# start of Dataset

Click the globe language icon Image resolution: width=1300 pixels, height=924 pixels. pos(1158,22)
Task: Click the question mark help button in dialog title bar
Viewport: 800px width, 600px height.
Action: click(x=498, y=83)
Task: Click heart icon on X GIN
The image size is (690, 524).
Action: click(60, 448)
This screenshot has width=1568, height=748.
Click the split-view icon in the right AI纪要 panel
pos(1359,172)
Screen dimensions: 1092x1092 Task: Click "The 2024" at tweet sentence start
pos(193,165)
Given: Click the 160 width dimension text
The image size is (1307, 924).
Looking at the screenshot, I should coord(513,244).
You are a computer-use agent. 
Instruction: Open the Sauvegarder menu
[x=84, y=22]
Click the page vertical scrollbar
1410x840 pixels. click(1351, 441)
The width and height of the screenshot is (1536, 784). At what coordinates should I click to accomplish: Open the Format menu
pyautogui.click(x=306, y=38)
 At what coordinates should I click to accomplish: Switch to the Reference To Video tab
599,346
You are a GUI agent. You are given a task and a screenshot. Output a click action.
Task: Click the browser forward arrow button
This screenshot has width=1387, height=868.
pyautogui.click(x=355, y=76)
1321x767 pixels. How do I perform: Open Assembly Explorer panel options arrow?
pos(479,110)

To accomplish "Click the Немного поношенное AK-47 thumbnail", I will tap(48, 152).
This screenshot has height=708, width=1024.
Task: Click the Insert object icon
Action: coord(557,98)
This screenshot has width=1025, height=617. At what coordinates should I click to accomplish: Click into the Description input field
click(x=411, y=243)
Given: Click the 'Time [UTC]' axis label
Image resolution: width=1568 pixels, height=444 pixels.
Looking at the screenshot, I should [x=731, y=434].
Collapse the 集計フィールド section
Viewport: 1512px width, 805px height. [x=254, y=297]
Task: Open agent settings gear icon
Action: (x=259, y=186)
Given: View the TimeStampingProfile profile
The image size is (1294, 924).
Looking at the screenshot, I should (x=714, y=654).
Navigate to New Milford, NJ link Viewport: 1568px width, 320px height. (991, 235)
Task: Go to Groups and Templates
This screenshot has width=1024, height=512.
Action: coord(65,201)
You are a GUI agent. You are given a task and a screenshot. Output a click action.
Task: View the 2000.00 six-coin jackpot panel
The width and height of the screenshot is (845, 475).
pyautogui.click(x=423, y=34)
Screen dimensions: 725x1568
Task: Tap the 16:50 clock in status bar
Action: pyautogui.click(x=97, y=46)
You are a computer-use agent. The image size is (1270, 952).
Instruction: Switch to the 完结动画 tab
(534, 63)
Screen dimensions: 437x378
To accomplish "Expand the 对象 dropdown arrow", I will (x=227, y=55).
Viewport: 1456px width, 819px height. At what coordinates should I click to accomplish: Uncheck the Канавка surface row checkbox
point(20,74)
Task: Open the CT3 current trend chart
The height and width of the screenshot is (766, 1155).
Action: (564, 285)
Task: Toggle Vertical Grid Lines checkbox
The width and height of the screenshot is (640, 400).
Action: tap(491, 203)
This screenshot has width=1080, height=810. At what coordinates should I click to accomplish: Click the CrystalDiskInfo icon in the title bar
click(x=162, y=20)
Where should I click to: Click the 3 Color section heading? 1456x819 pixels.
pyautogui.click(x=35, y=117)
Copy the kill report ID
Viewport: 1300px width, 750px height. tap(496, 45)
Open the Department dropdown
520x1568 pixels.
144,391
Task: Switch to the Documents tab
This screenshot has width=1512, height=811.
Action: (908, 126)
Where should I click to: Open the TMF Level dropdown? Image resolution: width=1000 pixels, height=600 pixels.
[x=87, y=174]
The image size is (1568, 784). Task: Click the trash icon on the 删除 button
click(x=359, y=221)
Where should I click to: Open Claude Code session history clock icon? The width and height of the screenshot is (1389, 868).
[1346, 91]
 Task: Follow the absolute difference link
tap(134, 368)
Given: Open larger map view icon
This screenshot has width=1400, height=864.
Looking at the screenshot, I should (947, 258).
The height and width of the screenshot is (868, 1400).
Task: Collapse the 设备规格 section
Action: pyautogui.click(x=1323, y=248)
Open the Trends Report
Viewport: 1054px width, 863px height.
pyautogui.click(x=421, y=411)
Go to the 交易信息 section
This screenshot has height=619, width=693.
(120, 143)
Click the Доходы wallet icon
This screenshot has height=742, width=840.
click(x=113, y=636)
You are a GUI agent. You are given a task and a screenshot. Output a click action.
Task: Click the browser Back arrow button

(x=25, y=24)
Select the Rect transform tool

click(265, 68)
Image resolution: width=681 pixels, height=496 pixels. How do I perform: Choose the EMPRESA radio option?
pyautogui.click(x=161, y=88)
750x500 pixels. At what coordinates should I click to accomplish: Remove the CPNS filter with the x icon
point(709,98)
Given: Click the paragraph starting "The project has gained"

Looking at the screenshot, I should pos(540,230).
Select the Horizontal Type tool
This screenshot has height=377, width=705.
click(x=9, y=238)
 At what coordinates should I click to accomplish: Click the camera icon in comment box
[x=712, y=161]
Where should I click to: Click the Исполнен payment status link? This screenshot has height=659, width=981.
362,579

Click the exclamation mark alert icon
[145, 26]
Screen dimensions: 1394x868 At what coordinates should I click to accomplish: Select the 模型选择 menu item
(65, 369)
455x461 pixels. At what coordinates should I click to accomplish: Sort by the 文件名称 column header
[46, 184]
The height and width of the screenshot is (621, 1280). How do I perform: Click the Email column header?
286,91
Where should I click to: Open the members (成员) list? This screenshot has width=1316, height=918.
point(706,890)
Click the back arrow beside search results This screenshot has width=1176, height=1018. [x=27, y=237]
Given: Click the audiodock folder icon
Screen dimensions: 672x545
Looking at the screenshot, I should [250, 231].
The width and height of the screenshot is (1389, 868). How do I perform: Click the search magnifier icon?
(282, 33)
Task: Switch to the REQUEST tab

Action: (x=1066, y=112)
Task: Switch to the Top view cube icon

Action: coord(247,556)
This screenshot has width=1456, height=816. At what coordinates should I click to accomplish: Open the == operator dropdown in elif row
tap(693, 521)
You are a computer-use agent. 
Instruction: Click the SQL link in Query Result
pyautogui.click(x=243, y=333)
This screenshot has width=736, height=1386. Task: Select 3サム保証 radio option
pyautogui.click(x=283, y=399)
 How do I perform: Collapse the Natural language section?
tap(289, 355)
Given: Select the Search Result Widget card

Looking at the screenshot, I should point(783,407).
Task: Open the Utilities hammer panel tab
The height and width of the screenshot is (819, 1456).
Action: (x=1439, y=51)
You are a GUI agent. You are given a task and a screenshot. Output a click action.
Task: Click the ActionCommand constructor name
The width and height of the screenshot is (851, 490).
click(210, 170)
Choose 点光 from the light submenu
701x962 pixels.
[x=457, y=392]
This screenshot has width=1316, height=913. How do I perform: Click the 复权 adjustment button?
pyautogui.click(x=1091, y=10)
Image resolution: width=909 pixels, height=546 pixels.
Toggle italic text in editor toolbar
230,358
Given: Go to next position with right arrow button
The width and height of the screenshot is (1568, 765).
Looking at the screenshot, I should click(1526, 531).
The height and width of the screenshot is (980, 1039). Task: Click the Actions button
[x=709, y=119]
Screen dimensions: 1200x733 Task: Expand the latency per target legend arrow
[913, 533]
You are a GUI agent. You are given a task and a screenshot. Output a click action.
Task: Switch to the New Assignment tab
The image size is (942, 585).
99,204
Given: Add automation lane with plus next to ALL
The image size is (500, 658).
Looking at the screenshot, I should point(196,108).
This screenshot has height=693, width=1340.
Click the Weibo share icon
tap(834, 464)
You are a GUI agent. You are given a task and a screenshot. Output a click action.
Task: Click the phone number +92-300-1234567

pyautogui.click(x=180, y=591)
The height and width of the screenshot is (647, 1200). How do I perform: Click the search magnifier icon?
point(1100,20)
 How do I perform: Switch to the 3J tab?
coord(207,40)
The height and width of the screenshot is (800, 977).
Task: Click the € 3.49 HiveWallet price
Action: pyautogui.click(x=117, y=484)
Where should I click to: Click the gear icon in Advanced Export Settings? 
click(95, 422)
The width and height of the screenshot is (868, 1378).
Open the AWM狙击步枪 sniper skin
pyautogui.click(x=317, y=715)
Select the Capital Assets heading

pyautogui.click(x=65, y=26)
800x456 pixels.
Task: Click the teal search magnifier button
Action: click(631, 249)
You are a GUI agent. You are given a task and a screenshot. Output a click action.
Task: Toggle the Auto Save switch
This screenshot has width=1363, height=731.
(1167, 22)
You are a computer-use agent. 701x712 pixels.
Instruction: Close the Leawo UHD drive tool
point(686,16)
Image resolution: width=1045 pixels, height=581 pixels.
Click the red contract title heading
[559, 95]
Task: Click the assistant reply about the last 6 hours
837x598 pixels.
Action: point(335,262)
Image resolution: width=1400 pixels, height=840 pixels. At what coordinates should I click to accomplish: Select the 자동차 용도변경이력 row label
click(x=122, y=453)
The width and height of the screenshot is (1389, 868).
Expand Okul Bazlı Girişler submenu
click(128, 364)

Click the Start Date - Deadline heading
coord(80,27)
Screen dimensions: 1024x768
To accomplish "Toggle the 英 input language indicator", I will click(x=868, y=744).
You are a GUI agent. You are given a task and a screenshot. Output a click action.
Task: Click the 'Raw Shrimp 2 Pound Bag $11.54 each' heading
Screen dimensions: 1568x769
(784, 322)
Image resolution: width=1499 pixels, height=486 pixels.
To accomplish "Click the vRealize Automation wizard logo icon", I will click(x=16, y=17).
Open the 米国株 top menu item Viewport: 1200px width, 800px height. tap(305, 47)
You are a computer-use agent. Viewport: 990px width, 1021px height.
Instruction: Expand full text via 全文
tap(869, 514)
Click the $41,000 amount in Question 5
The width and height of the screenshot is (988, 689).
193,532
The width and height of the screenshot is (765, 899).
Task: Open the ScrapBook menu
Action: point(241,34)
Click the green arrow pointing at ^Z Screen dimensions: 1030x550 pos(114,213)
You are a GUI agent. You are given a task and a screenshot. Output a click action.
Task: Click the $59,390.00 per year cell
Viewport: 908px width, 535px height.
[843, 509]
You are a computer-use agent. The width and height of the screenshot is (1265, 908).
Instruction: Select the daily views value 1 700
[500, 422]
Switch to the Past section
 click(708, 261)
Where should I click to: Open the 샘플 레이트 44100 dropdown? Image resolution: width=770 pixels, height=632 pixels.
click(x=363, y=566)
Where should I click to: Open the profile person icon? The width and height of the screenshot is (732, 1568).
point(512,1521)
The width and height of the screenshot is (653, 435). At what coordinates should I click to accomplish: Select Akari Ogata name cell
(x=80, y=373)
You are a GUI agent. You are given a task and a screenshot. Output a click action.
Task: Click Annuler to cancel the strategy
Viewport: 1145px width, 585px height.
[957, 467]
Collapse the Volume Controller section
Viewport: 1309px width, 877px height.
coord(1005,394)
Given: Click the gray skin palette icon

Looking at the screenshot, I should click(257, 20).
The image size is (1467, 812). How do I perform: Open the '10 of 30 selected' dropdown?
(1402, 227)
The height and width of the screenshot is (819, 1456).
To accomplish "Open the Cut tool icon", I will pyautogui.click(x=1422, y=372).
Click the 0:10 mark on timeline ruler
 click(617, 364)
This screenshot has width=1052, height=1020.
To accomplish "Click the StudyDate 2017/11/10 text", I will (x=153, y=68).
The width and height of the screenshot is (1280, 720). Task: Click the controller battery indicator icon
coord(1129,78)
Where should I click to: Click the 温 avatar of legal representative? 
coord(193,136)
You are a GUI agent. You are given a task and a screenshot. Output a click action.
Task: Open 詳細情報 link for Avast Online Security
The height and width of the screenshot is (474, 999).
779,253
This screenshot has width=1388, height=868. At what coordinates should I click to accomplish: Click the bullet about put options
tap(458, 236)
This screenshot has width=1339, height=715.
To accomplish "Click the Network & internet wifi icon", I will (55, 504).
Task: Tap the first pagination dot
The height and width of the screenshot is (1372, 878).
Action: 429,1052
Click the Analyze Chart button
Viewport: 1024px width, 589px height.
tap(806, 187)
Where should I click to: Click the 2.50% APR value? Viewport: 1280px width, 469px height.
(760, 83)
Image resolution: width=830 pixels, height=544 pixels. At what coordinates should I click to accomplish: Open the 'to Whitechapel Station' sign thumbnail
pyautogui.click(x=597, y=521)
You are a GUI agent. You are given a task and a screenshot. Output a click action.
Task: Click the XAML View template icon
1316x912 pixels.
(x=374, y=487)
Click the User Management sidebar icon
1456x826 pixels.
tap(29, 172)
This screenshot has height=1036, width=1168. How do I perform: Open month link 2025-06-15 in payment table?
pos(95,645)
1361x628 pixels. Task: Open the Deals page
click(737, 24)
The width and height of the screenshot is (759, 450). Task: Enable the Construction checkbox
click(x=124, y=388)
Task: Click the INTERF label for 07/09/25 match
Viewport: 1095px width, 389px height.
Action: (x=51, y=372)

# end of Dataset

# Written problem
Count the lines in the material above that contain the word "about", and give only that number.

# Task output
2